# [Work instruction]
Go through the listing below, and from the line containing "Instruction: Share the I HAVE GROWN UP tweet" through its last line, transcribe every line exactly, skipping pictures.

# [Record excerpts]
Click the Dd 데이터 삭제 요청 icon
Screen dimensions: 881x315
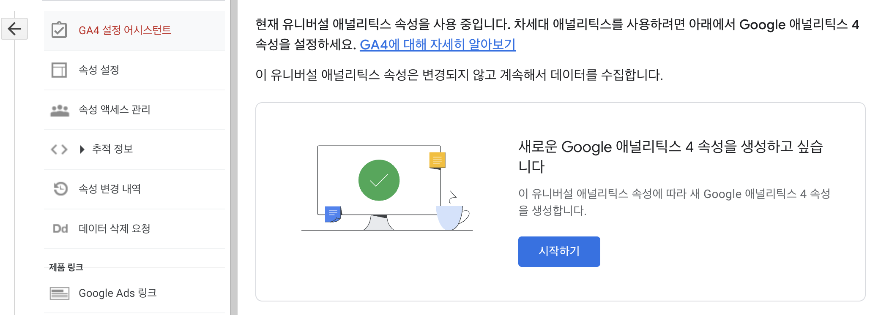61,228
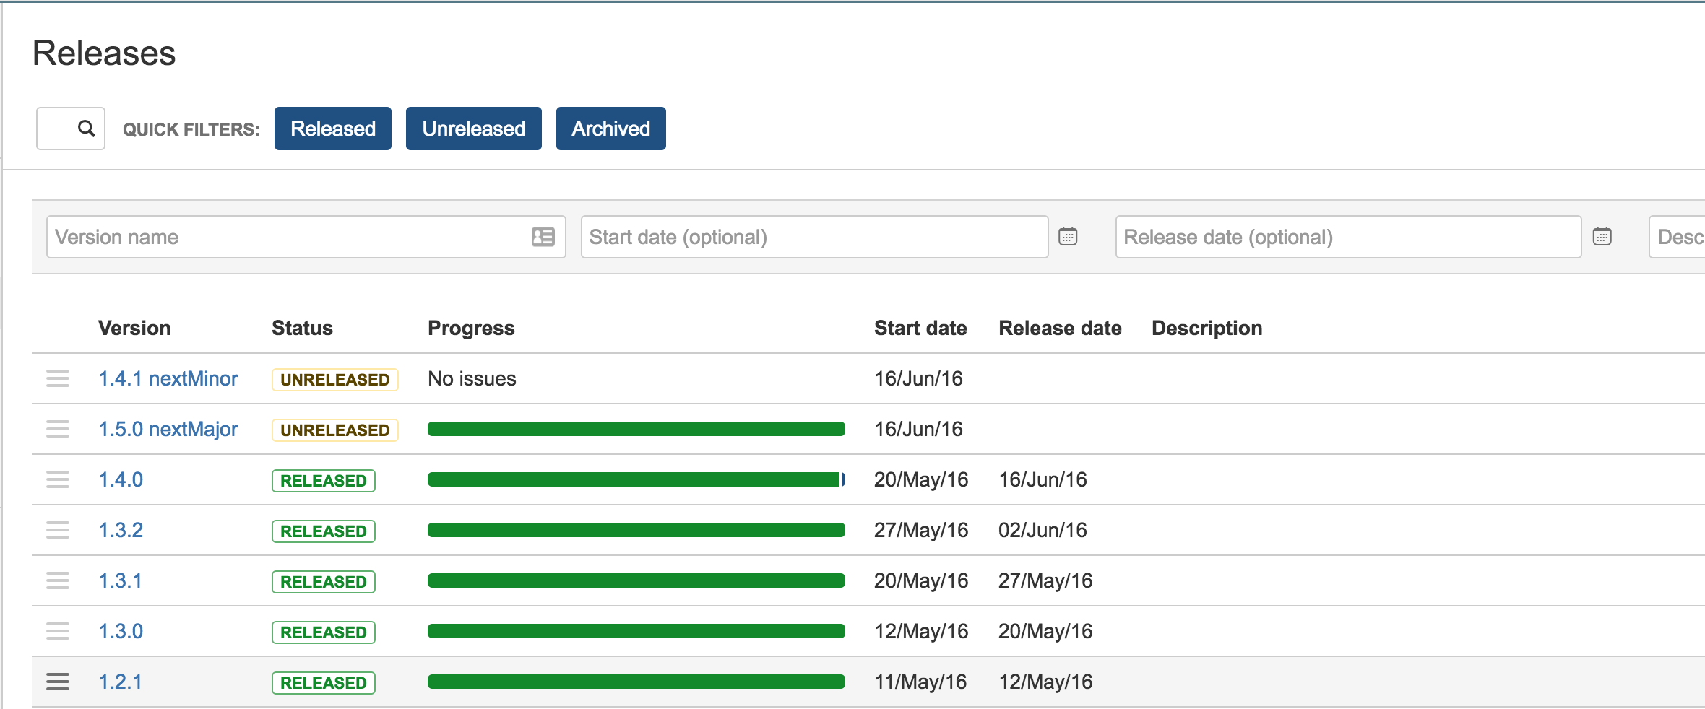Open the start date calendar picker
The height and width of the screenshot is (709, 1705).
pos(1068,236)
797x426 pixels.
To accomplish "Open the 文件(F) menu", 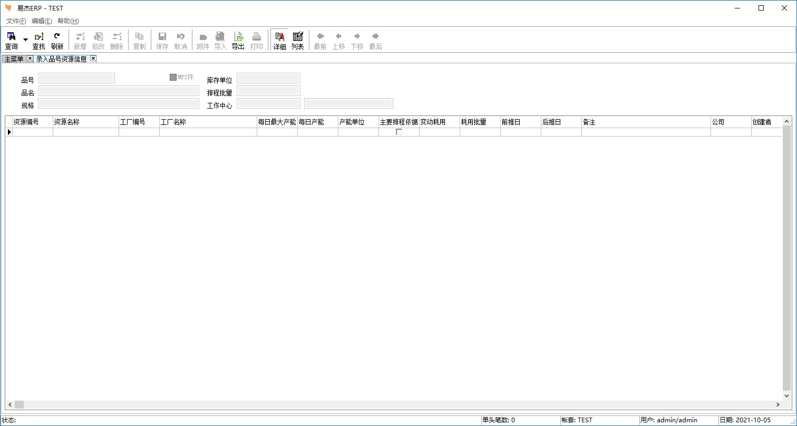I will click(16, 21).
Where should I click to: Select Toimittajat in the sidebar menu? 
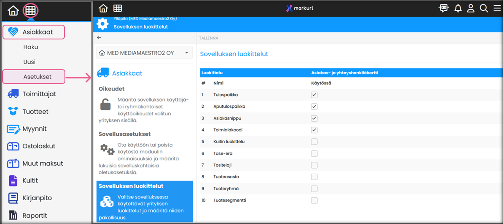coord(39,94)
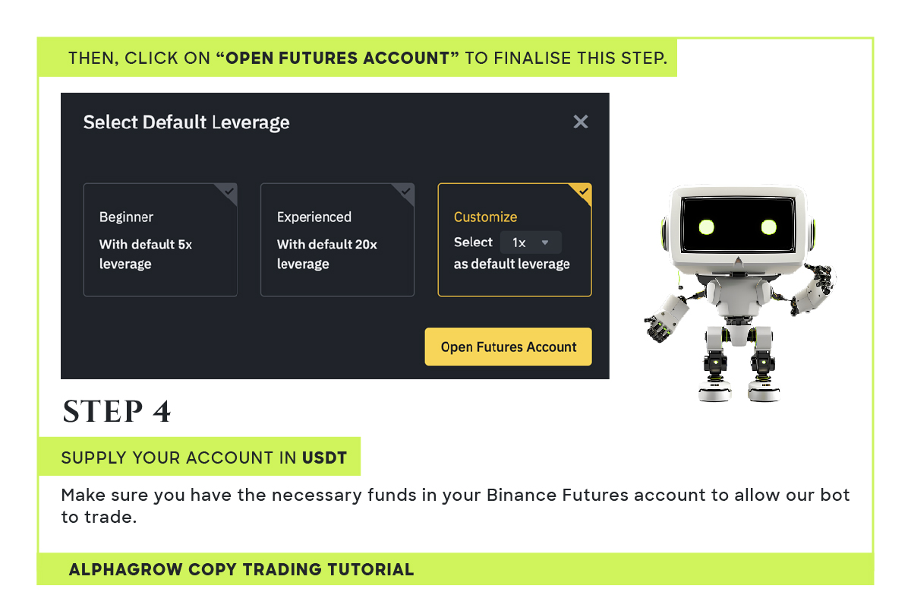The image size is (911, 608).
Task: Close the Select Default Leverage dialog
Action: pyautogui.click(x=581, y=122)
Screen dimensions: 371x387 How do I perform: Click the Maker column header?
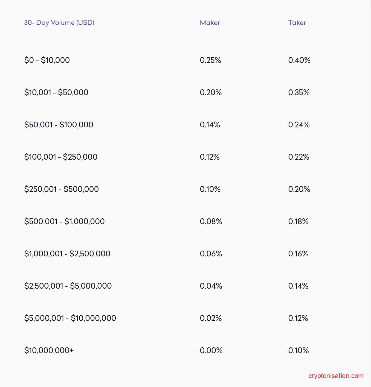tap(210, 23)
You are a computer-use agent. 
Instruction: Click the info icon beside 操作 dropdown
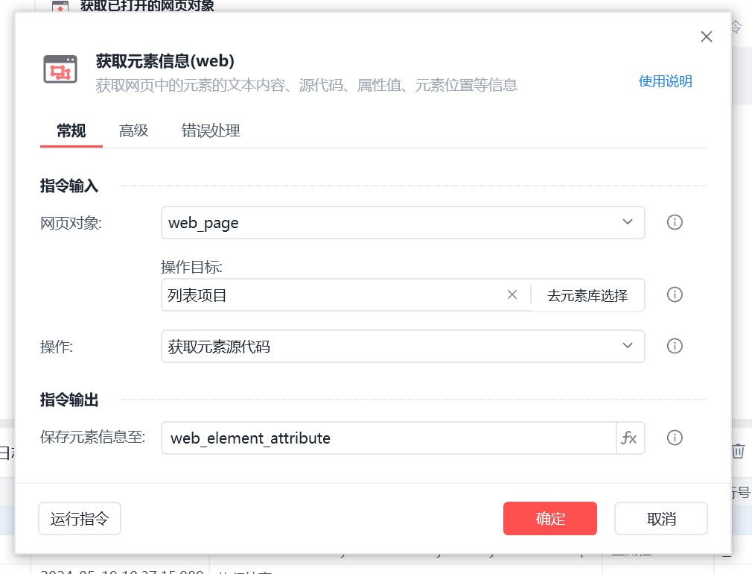click(x=675, y=346)
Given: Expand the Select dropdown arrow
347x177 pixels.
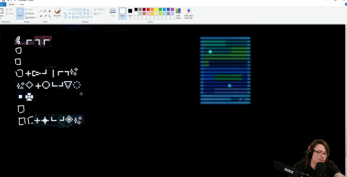Looking at the screenshot, I should pos(20,18).
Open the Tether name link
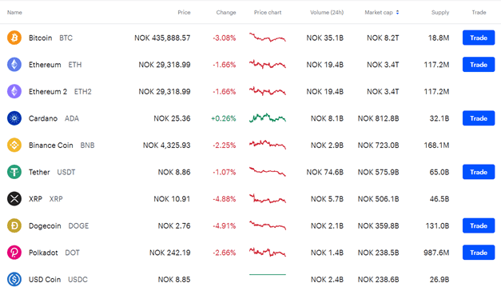This screenshot has width=501, height=295. pyautogui.click(x=39, y=172)
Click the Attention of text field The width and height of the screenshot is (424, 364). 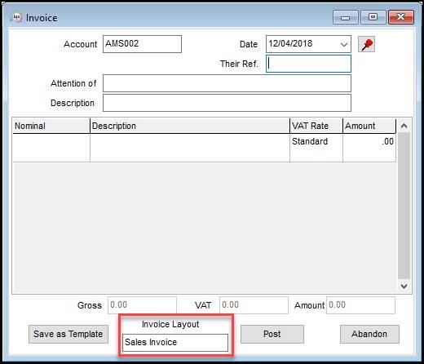click(x=227, y=83)
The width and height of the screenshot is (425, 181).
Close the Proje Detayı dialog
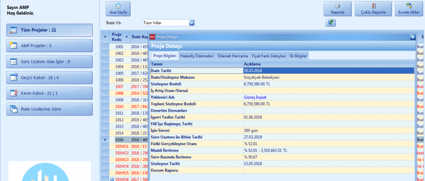pos(412,37)
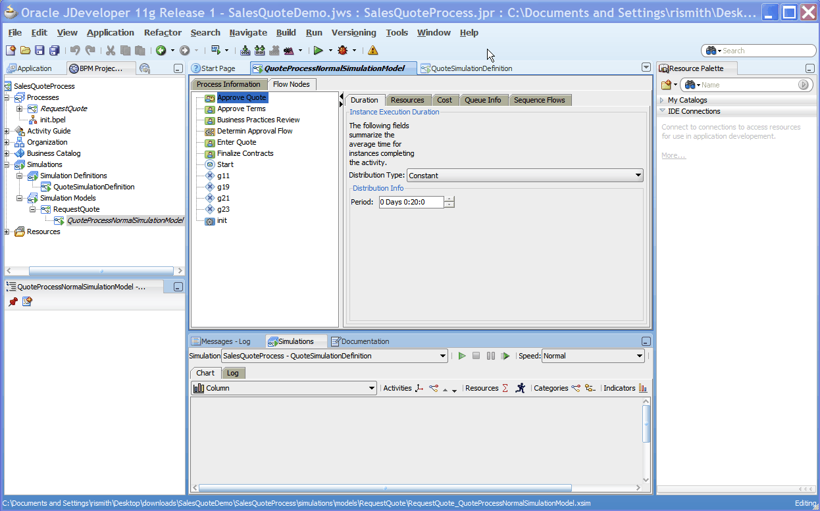
Task: Pause the simulation
Action: (x=490, y=356)
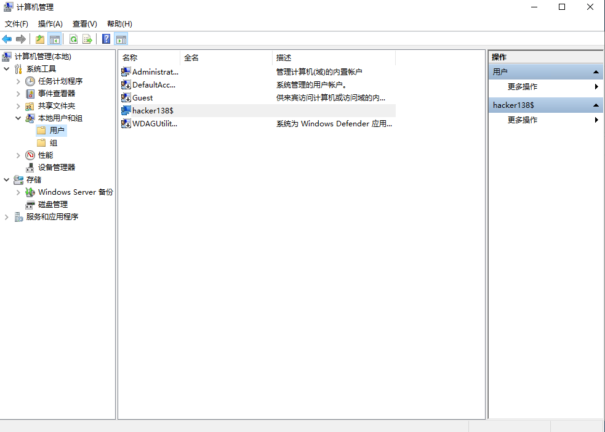Click the refresh toolbar icon
The height and width of the screenshot is (432, 605).
73,39
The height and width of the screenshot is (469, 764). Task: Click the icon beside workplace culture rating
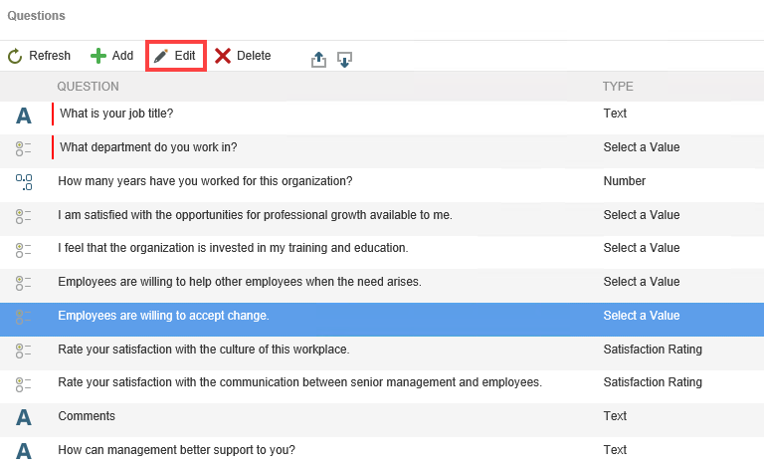pyautogui.click(x=24, y=351)
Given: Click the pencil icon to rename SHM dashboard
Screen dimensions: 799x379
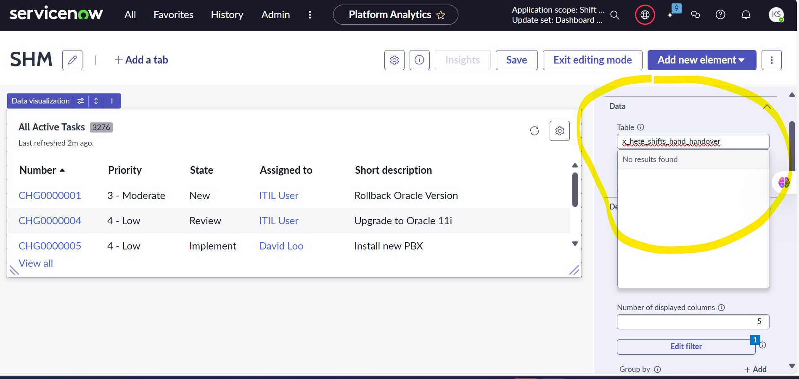Looking at the screenshot, I should coord(72,60).
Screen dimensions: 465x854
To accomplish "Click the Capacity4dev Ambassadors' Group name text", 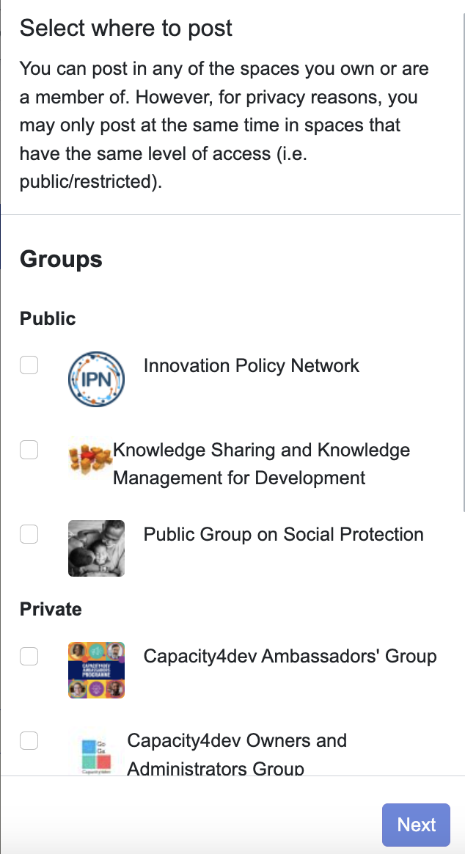I will pyautogui.click(x=290, y=656).
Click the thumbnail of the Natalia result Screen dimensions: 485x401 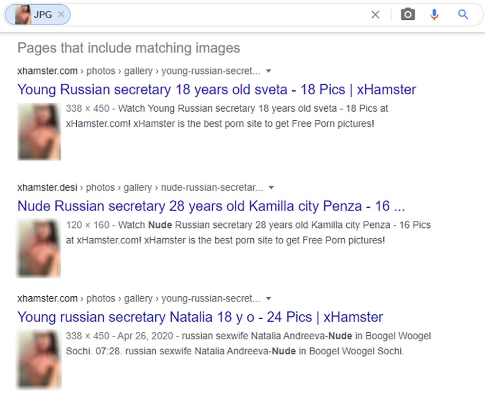[39, 359]
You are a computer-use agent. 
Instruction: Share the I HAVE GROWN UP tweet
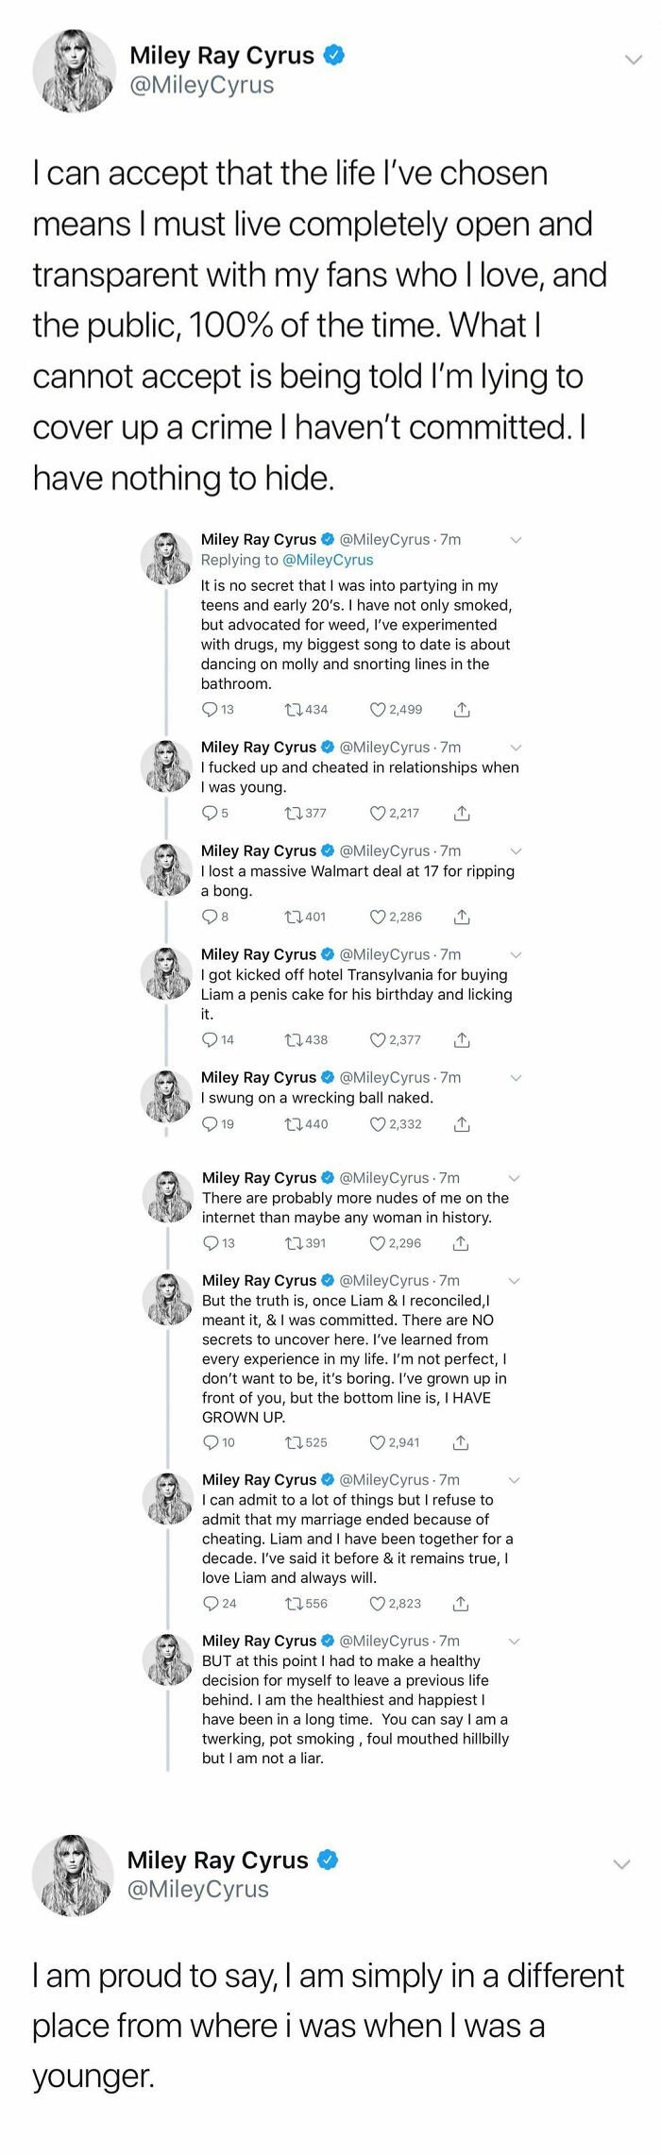(x=461, y=1442)
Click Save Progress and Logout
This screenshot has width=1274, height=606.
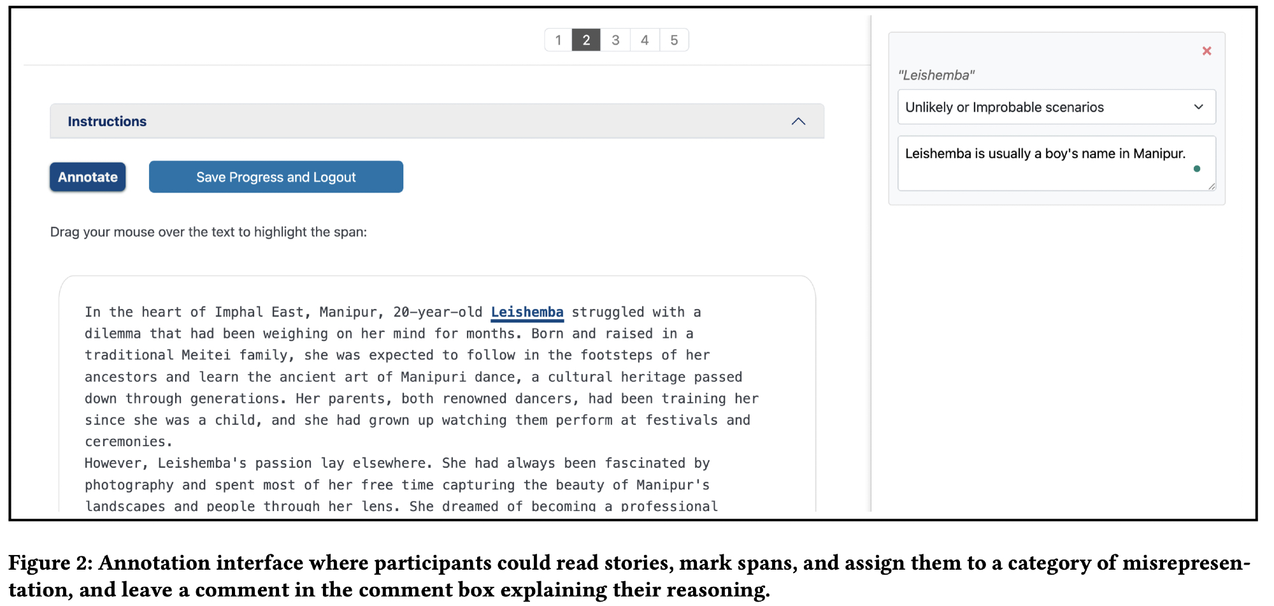276,177
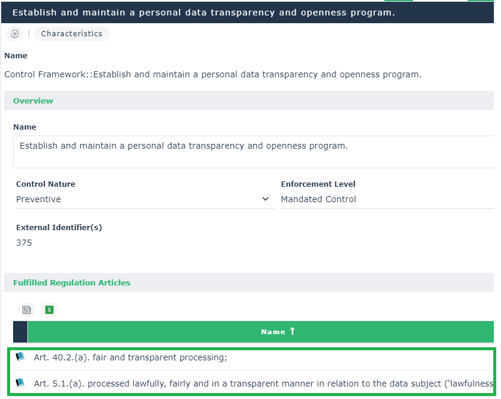Image resolution: width=501 pixels, height=399 pixels.
Task: Open the Characteristics tab
Action: pos(71,34)
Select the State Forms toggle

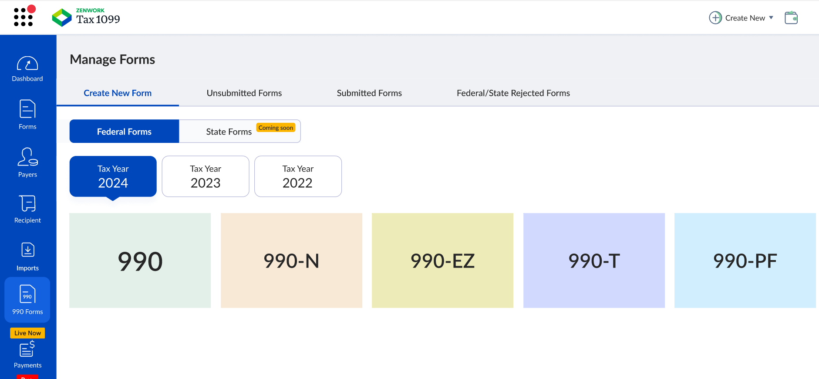pyautogui.click(x=229, y=132)
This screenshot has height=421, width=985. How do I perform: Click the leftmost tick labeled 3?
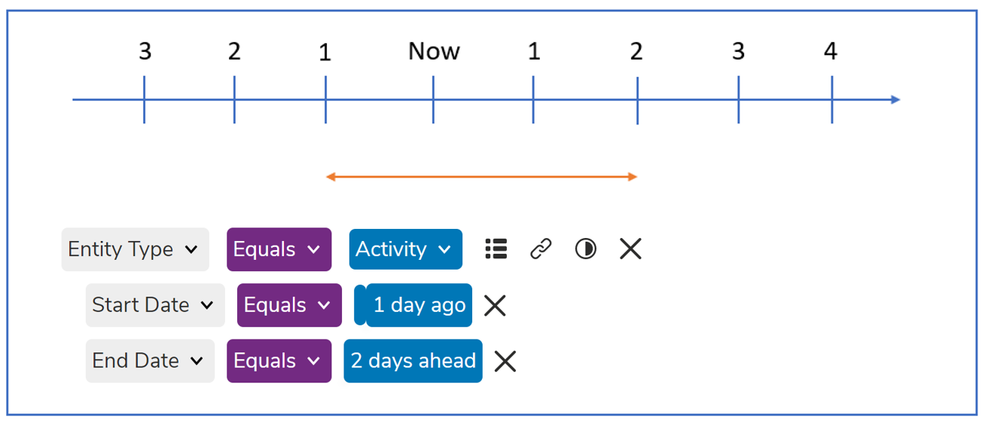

# [Result of this task]
Instruction: Share the I HAVE GROWN UP tweet
(x=461, y=1442)
Click Save Progress and Logout
This screenshot has width=1274, height=606.
276,177
Image resolution: width=501 pixels, height=399 pixels.
Task: Open the Characteristics tab
Action: pos(71,34)
Select the State Forms toggle

pyautogui.click(x=229, y=132)
This screenshot has height=421, width=985. How do I perform: Click the leftmost tick labeled 3?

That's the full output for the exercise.